消旋藁本酚及其类似物的合成研究

STUDIES ON THE SYNTHESIS OF dl LIGUSTIPHENOL AND ITS ANALOGUES

藁本酚是从中药藁本根茎中分离到的新的倍半萜类化合物，有较强的免疫抑制、抗炎活性。为了进一步研究该化合物的药理活性，对其进行了合成研究。以异丁醛、间甲酚为起始原料，经溴取代、芳烃碘代、羟基保护、格氏反应、Ａｌｄｏｌ缩合反应，脱保护等６步反应完成了消旋藁本酚的全合成。经１ＨＮＭＲ，ＭＳ，ＩＲ分析，并与天然产物藁本酚比较，目的物得到证实。为了研究藁本酚的构效关系，设计并合成了５个类似物。初步的药理研究没有发现相应的生理活性。
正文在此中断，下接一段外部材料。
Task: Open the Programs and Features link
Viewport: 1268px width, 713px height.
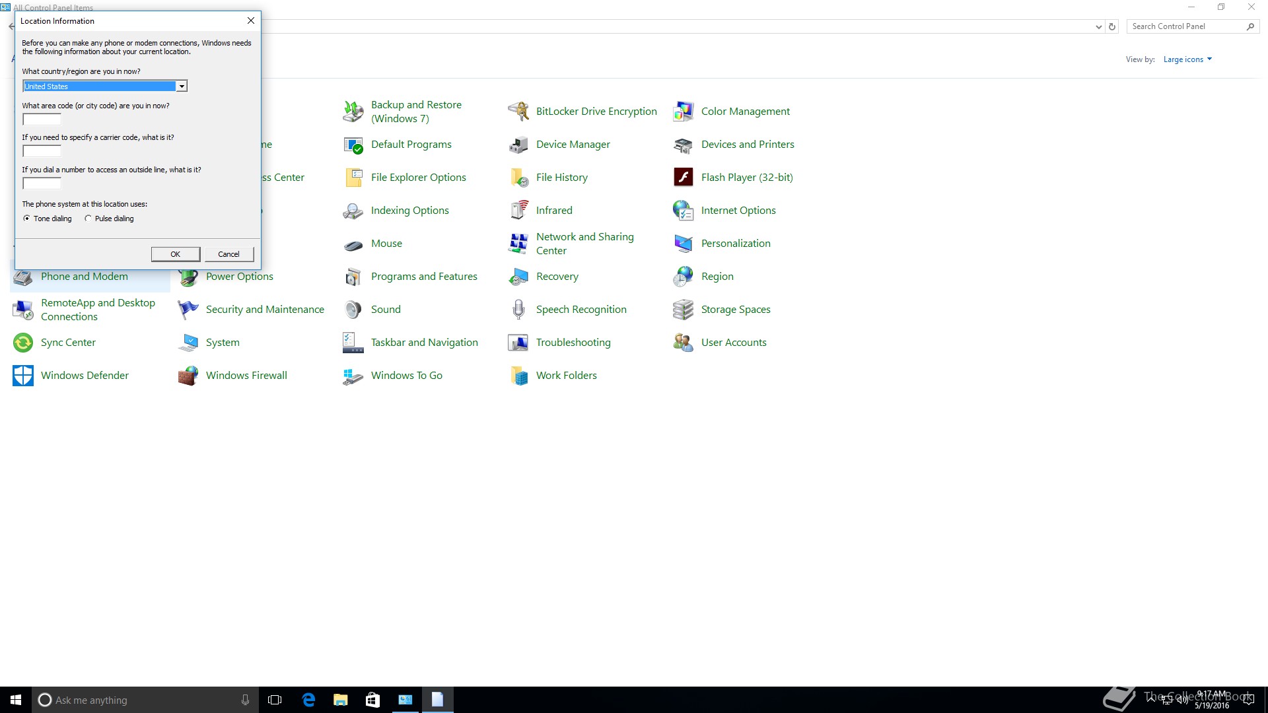Action: coord(423,277)

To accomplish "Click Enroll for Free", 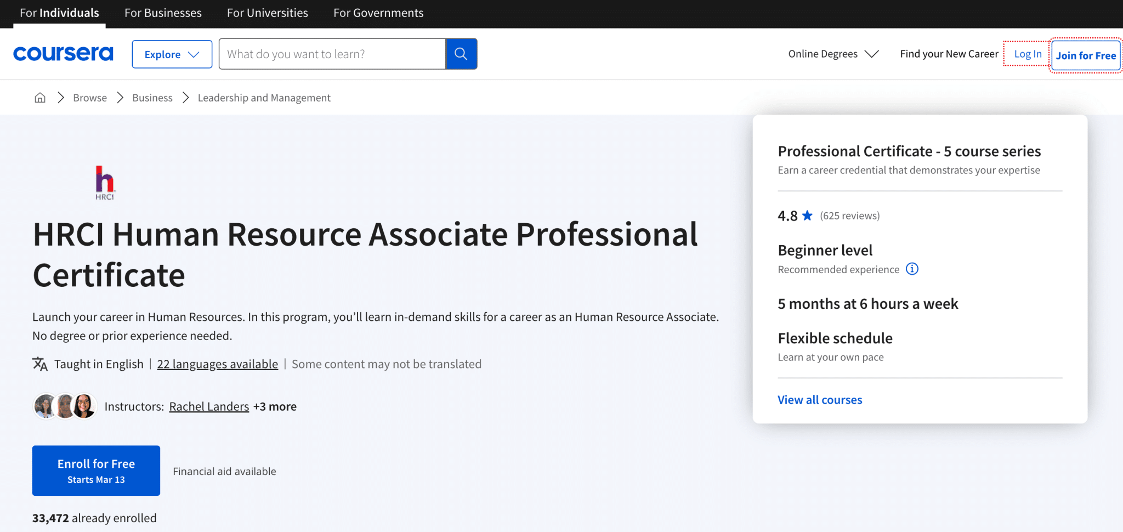I will [96, 470].
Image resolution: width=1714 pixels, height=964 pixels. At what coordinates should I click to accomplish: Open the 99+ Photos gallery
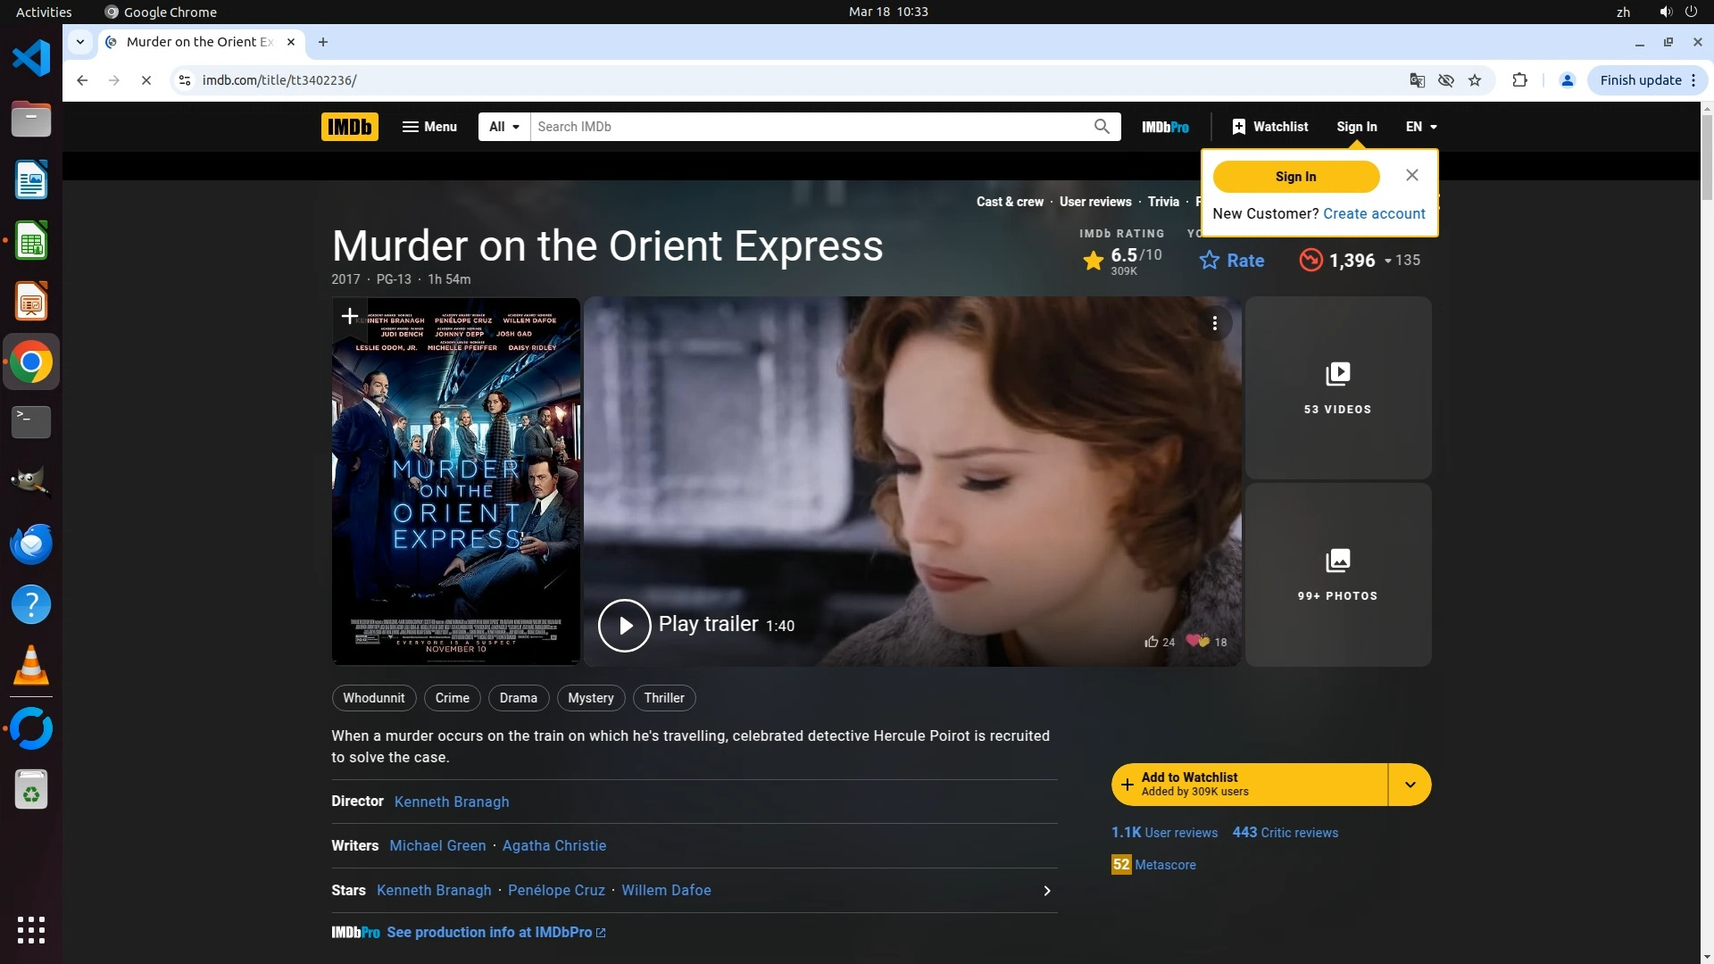1337,574
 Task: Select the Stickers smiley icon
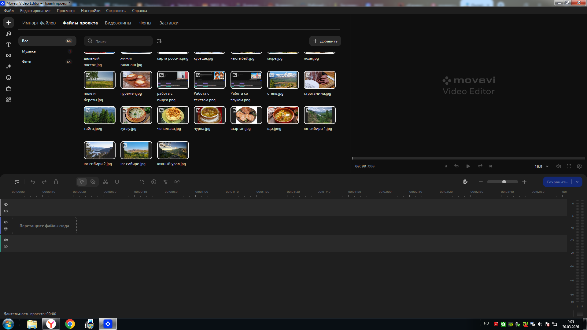(9, 78)
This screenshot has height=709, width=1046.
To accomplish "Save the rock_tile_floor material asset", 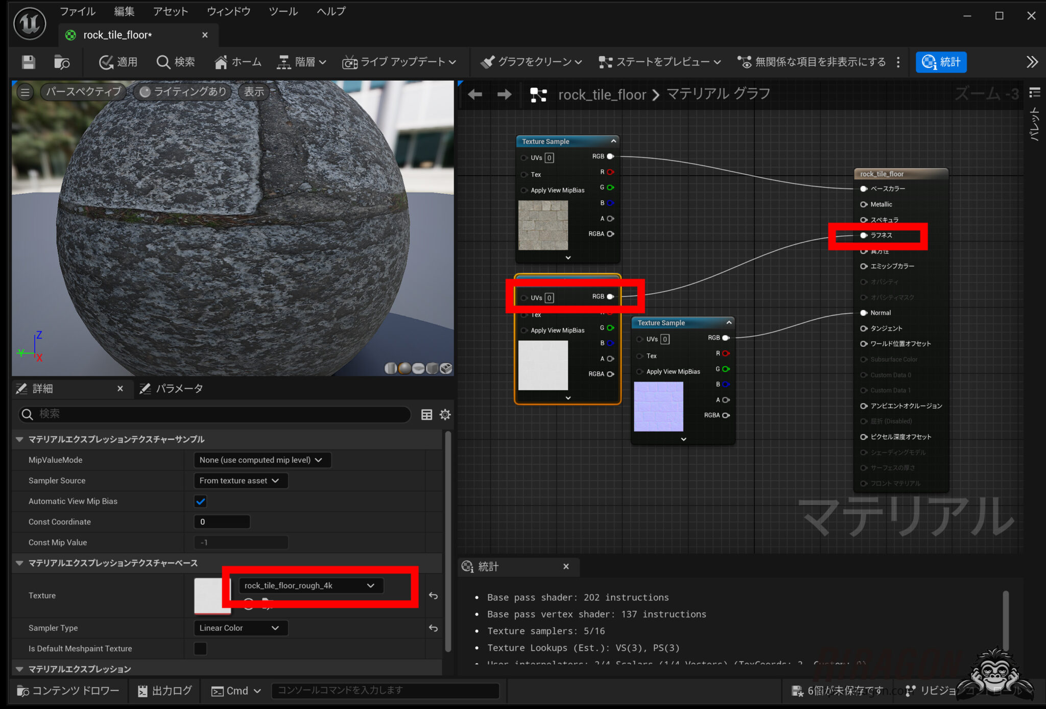I will [28, 62].
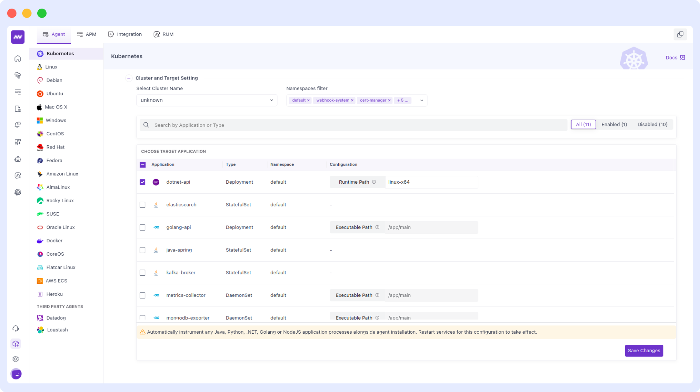700x392 pixels.
Task: Switch to the APM tab
Action: click(x=87, y=34)
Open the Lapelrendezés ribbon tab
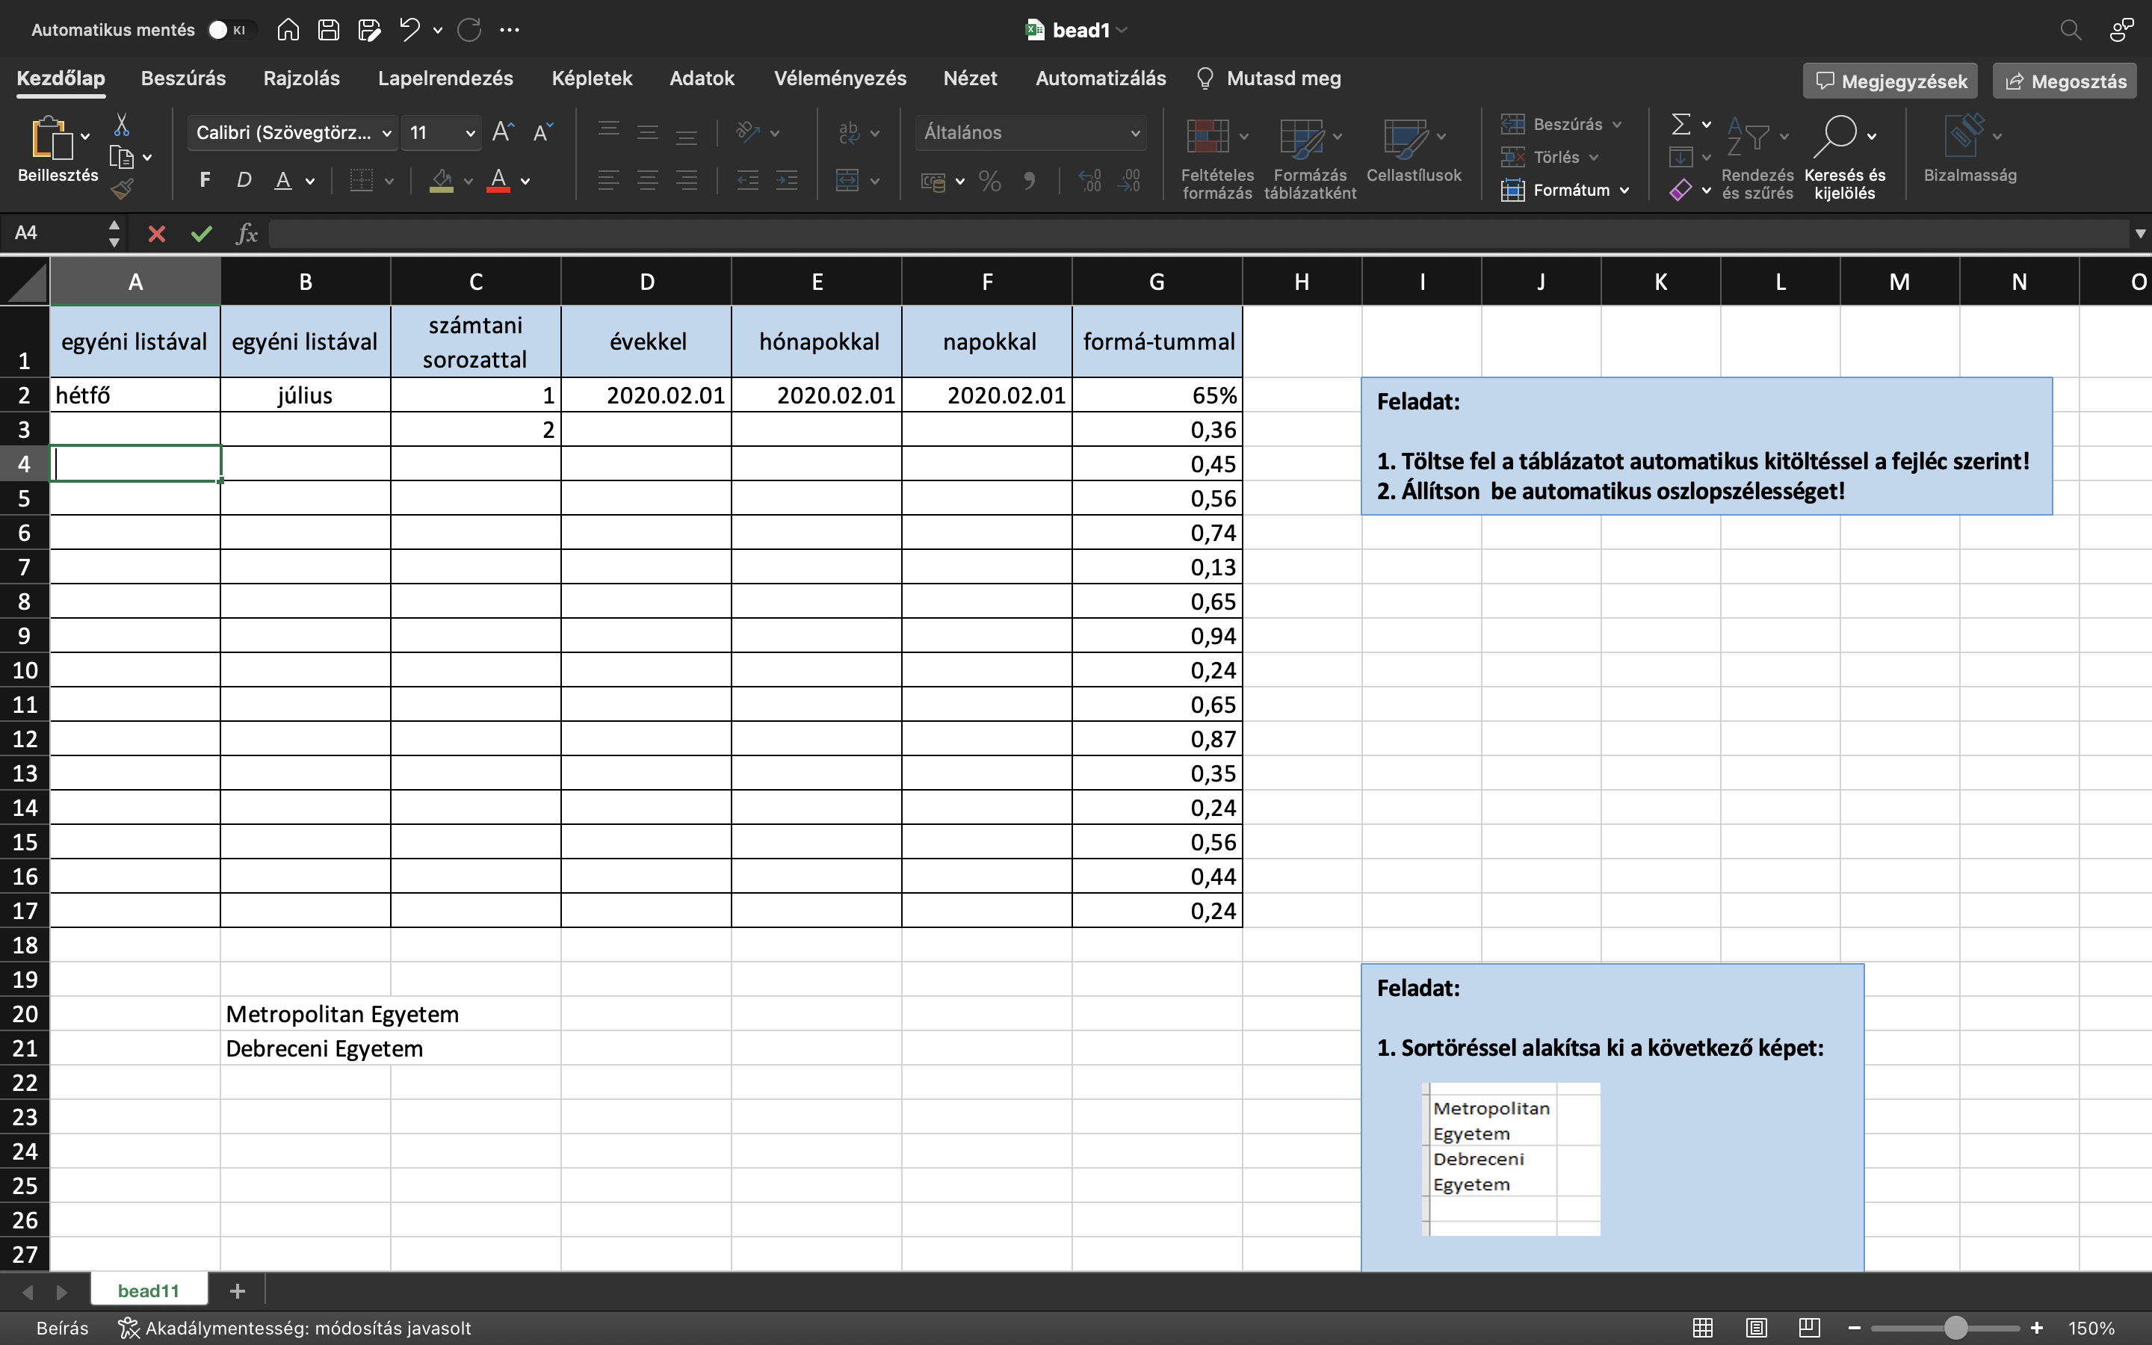 (x=445, y=78)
S (-) Ligustiphenol is a new sesquiterpene with antiinflammatory and immunosuppressive activities. In order to study its pharmacological activities, the total synthesis of its racemat was carried out by a six step reaction sequence including bromination of aldehyde, iodination of m cresol, protection of phenolic hydroxyl, Grignard reaction, Aldol condensation, etc. The target compound was characterized by comparing its 1H NMR, MS and IR spectra with natural (-) ligustiphenol. In order to study the structure activity relationships of ligustiphenol, its five analogues were designed and synthesized. The pharmacological screening of these analogues has been performed.